Март в Москве |
Март в Москве выдался удивительно теплым. Снега уже не было в первых числах и природа непонимающе озиралась вокруг. Зима ушла, а весна еще не добралась до нас, не было ее вестников цветущей мать-и-мачехи, зябликов поющих на распускающихся ветках, дроздов-рябинников стрекочущих в кронах деревьев. Все словно застыло в недоумении. Так застывает только проснувшийся рано утром человек, который находиться между двух миров: мира забытья и бодрствования.
Измайловский лес еще не проснулся. С него стянули белое одеяло снега, но он еще зябко ежился пытаясь оттянуть момент пробуждения. Даже зверье не успело переодется, на фоне буро-охристого цвета палой листвы и коры лиственниц прыгали белки в серой зимней одежде.
Белоснежная ласка стрелой носилась между мышиными норками, то и дело высовываясь то из одного то из другого отверстия. Как бы не понимая куда делся весь снег и почему она одна белая в этом коричневом лесу.
А полевки хоть и испуганно выглядывали из своих норок, но теперь видели ласку издалека. И сразу удирали отсюда во все свои четыре рыжие лапы.
И только зимующие птицы вздохнули облегченно. Из их жизни ушла страшная зима. Зима которая не прощала слабых и больных, голодных и напуганных. Она забирала их одну за другой, оставляя только самых сильных и выносливых. До этого времени дожили лишь не многие. Но те кто дожили радостно защебетали в колючих ветках опавших лиственниц.
Пока еще пустой и прозрачный лес уже запел весеннюю песню жизни. Зазвенели трели синиц, запищали поползни. Дятлы радостно один за одним начали постукивать по сухим веткам в кронах, объявляя этой барабанной дробью, новый виток в бесконечном течении жизни.
Лес потянулся и приоткрыл один глаз. Едва заметно набухли первые почки. Потянулись первые перелетные птицы. Тенью запрыгал черный дрозд, замирая на месте, прежде чем перевернуть очередную охапку опавшей листвы, надеясь найти там что-то ну очень вкусное.
Зимующие птицы на правах хозяев дома начали первыми обустраивать свои жилища.

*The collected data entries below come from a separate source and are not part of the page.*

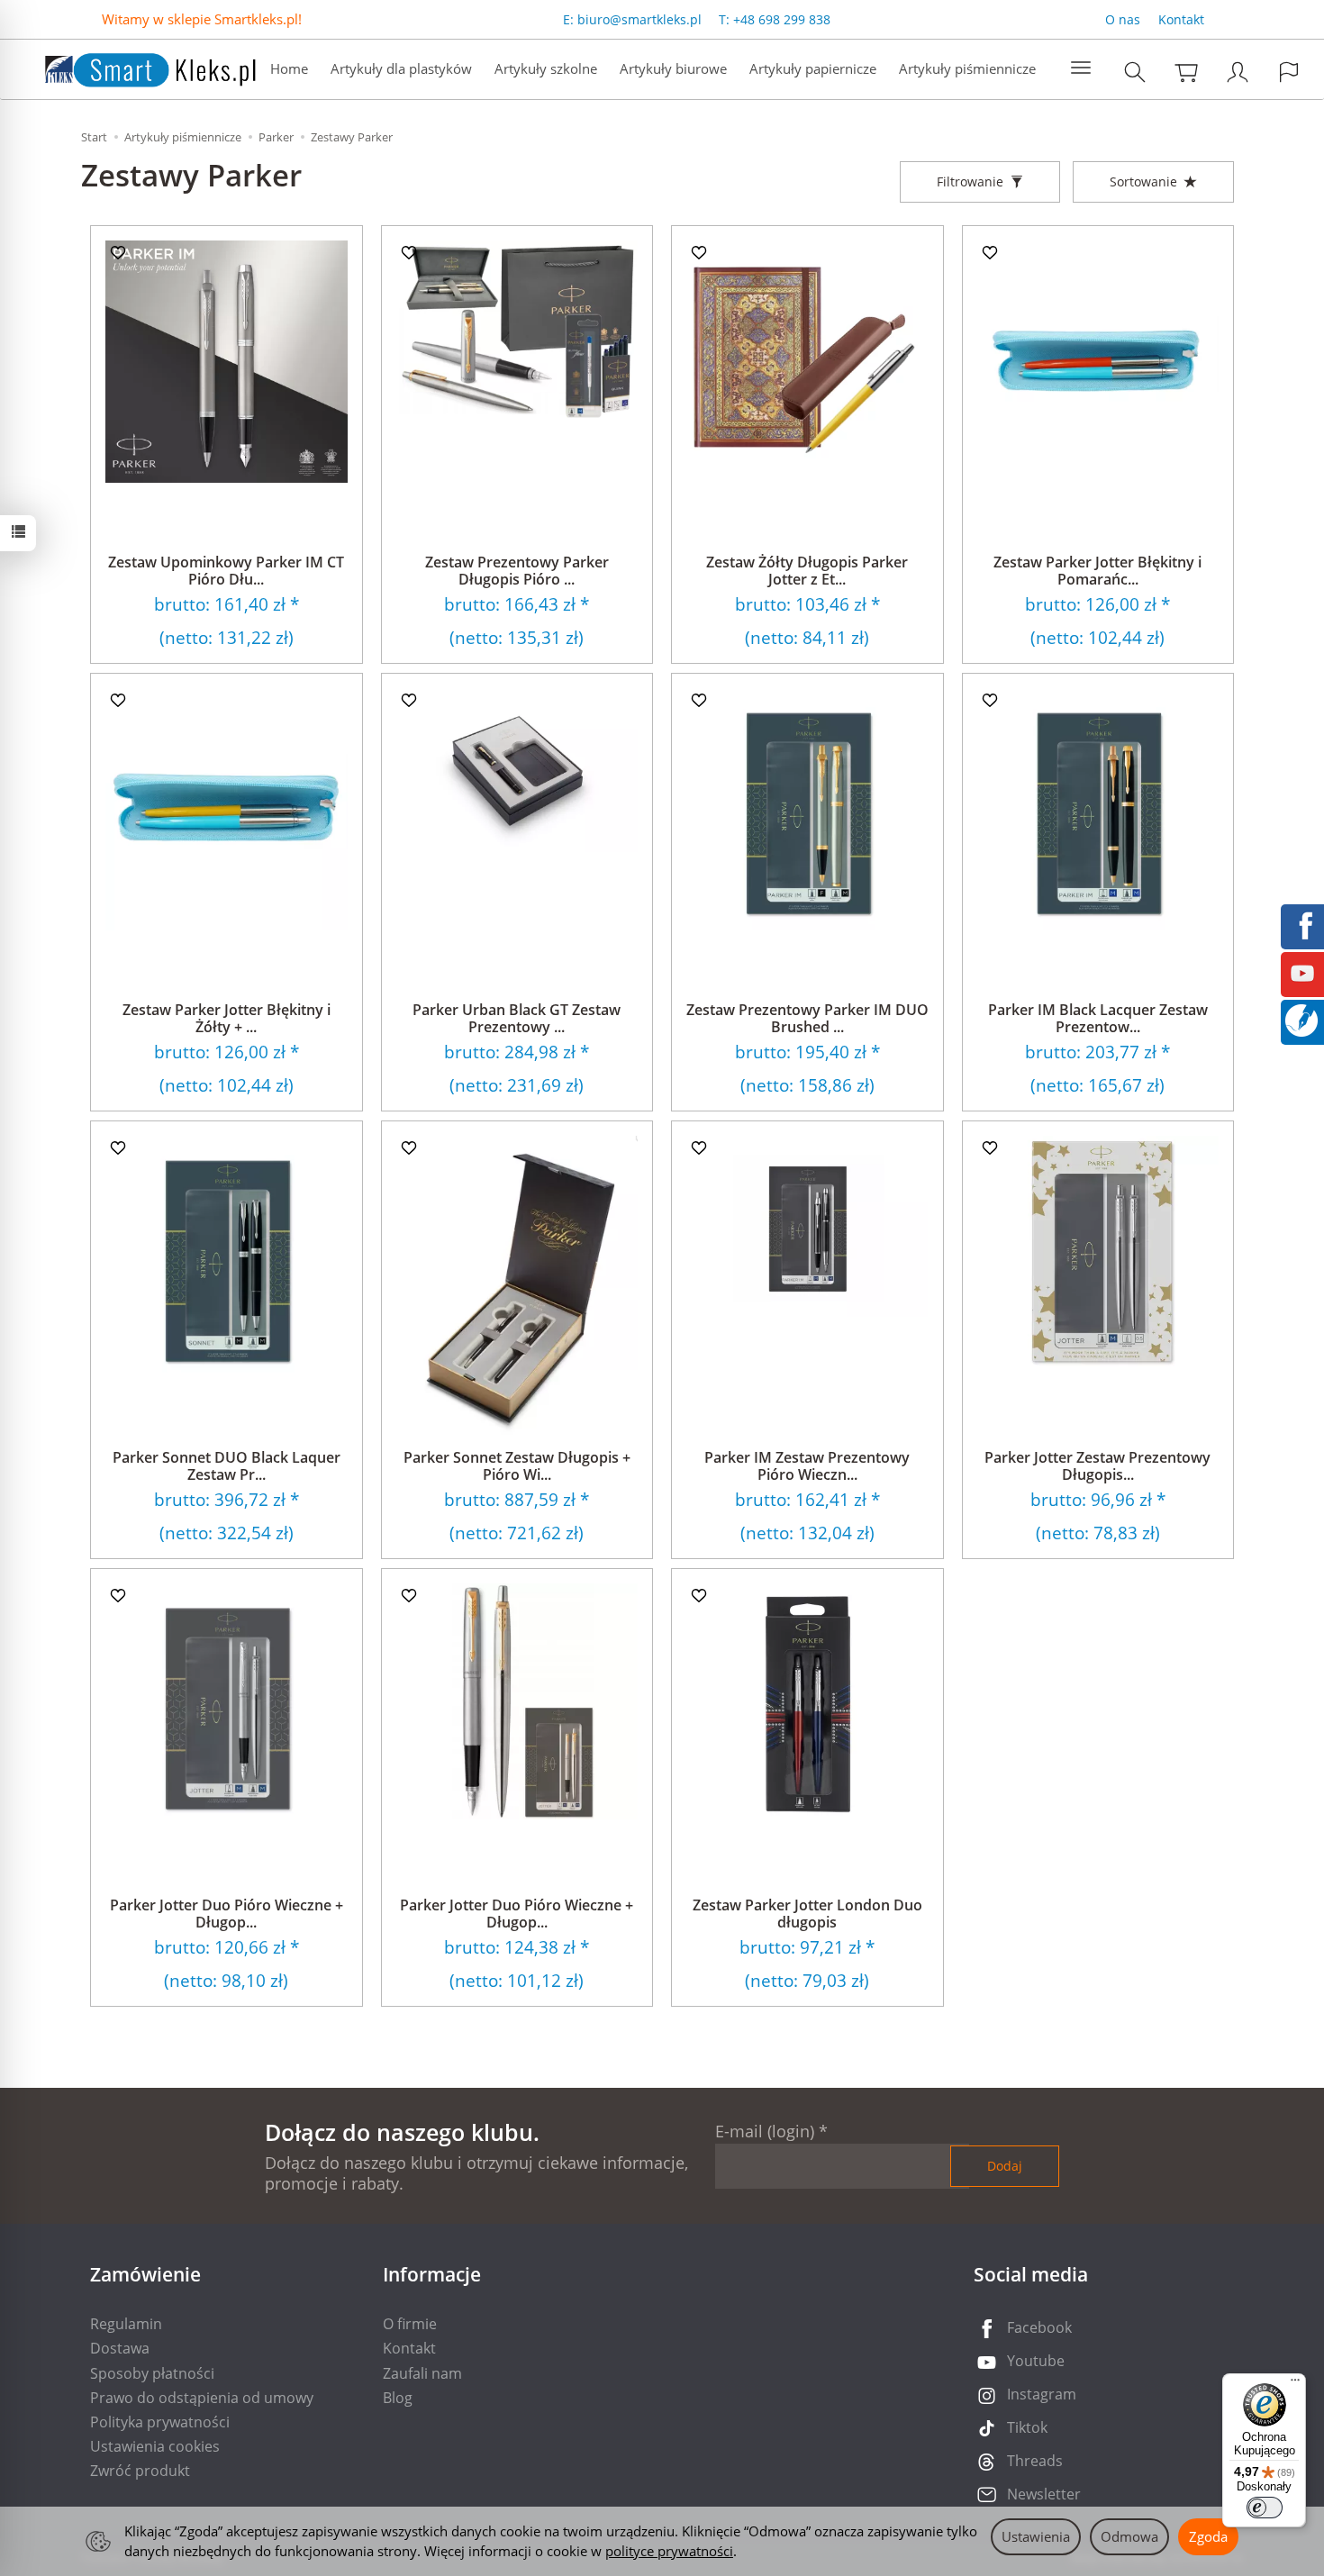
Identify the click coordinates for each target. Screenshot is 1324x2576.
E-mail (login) (764, 2131)
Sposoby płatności (152, 2373)
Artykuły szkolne (545, 68)
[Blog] (1301, 1019)
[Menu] (1295, 2384)
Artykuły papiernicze (812, 68)
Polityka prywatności (160, 2422)
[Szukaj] (1135, 72)
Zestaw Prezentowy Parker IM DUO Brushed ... (807, 1018)
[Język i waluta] (1289, 72)
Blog (398, 2398)
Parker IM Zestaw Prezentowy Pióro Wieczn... (807, 1465)
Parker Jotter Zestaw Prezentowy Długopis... (1097, 1465)
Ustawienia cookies (155, 2446)
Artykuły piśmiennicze (967, 68)
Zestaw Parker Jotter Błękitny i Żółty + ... (226, 1018)
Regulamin (126, 2324)
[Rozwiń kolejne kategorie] (1080, 68)
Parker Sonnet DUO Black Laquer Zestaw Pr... (226, 1465)
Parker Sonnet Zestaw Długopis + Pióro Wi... (517, 1465)
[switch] (1265, 2507)
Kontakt (1181, 19)
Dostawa (120, 2348)
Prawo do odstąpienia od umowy (201, 2398)
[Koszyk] (1186, 72)
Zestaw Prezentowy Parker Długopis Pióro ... (517, 570)
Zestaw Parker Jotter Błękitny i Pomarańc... (1097, 570)
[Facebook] (1302, 924)
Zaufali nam (422, 2373)
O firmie (410, 2324)
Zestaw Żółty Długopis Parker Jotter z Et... (807, 570)
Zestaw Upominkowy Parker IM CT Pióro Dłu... (226, 570)
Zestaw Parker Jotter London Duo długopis (807, 1913)
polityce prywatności (669, 2551)
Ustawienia (1036, 2536)
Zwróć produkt (140, 2471)
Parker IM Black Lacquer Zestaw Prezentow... (1098, 1018)
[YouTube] (1302, 972)
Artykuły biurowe (673, 68)
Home (289, 68)
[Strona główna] (132, 67)
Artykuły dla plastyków (401, 68)
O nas (1122, 19)
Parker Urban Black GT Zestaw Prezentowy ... (517, 1018)
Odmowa (1129, 2536)
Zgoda (1208, 2536)
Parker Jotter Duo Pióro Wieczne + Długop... (226, 1913)
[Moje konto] (1237, 72)
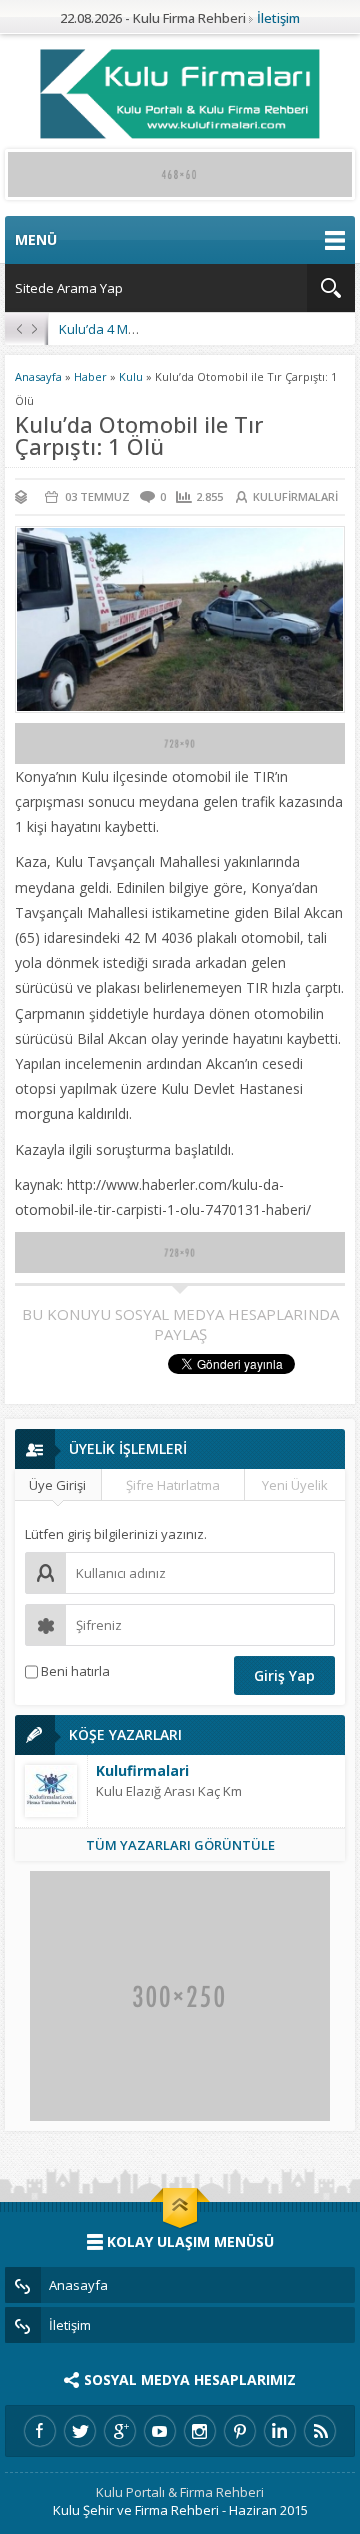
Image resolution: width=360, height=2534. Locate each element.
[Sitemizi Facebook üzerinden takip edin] (40, 2431)
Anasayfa (38, 376)
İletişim (278, 18)
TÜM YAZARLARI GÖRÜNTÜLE (180, 1845)
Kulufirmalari (295, 496)
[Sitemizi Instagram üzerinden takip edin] (200, 2431)
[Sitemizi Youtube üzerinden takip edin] (160, 2431)
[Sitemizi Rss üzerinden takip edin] (320, 2431)
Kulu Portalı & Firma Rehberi (180, 2492)
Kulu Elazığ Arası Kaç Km (169, 1791)
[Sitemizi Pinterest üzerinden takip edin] (240, 2431)
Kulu (131, 376)
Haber (90, 376)
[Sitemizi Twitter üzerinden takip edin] (80, 2431)
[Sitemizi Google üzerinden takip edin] (120, 2431)
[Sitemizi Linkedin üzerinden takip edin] (280, 2431)
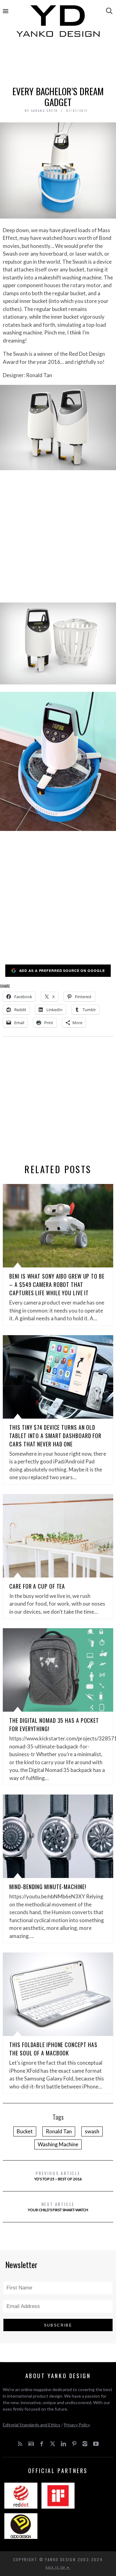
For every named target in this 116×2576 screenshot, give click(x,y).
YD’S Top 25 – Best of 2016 (58, 2175)
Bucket (25, 2131)
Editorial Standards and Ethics (31, 2424)
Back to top (56, 2567)
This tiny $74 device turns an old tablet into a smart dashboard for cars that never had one (55, 1435)
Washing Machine (58, 2144)
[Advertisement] (58, 64)
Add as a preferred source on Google (62, 970)
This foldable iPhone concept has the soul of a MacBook (53, 2049)
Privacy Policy (77, 2424)
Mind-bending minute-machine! (47, 1887)
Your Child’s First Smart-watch (58, 2206)
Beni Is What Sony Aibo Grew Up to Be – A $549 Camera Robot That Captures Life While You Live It (56, 1284)
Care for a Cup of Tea (37, 1586)
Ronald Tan (59, 2131)
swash (92, 2131)
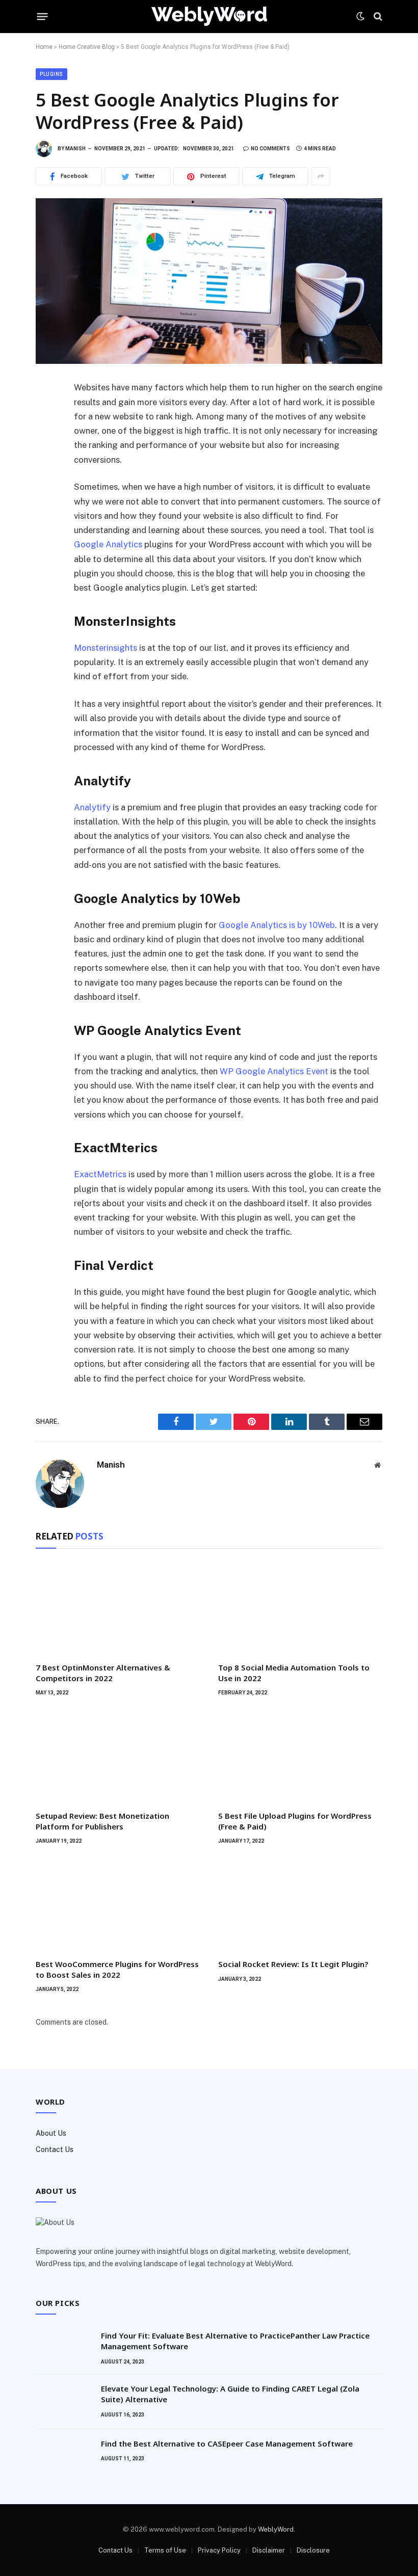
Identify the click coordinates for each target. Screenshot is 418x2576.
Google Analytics (108, 544)
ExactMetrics (100, 1174)
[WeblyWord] (209, 17)
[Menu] (42, 16)
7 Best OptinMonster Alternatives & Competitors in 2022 (103, 1672)
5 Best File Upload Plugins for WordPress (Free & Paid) (295, 1821)
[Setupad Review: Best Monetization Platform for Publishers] (118, 1756)
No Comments (270, 148)
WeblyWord (276, 2529)
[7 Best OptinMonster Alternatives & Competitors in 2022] (118, 1608)
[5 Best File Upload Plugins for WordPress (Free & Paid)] (300, 1756)
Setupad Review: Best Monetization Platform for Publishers (102, 1821)
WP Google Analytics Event (274, 1071)
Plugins (51, 74)
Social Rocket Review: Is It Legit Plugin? (293, 1964)
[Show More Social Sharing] (320, 176)
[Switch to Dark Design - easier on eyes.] (360, 16)
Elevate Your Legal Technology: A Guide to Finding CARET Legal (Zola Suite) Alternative (230, 2393)
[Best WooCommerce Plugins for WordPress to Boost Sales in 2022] (118, 1904)
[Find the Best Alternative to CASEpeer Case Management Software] (64, 2456)
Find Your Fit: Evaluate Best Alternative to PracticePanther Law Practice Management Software (235, 2340)
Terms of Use (165, 2550)
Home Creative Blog (87, 46)
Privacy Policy (219, 2550)
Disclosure (313, 2550)
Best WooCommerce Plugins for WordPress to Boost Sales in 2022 (117, 1969)
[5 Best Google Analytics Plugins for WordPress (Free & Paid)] (209, 281)
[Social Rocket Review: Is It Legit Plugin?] (300, 1904)
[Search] (377, 16)
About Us (51, 2133)
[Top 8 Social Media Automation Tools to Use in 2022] (300, 1608)
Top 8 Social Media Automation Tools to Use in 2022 (294, 1672)
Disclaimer (268, 2550)
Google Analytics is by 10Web (277, 925)
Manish (75, 148)
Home (44, 46)
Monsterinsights (105, 648)
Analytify (92, 807)
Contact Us (54, 2149)
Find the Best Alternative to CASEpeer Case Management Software (227, 2443)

Две серые вороны внимательно разглядывали старое гнездо на большой лиственнице, рассудительно оценивая насколько оно подойдет их будущим птенцам, крепкое ли оно, и сколько новых веточек нужно принести, чтобы залатать прорехи которые оставил тут зимний ветер.
Поползни сперва призывно засвистели с окружающих деревьев. А потом вдруг неожиданно выскочили на ствол старого дуба и давай гоняться друг за другам, растопорщив хвосты и радостно заливаясь звонким свистом. И вдруг застыли напротив друг дружки пристально наблюдая за соперником, как в игре “кто моргнет первым”. И неожиданно опять в рассыпную.
Чижики вперемешку с синицами и полевыми воробьями, с серьезным видом копались в прошлогодней листве. Воробьи были чуть побольше чижей и синиц и они на правах страших распихивали всех остальных в поисках семян из шишек туй, которые те обронили еще поздней осенью.
Птицы казалось набирались сил после зимы. В их жизнь снова возвращался смех. И они смеялись как умеют смеяться птицы щебеча и звеня вокруг своими трелями.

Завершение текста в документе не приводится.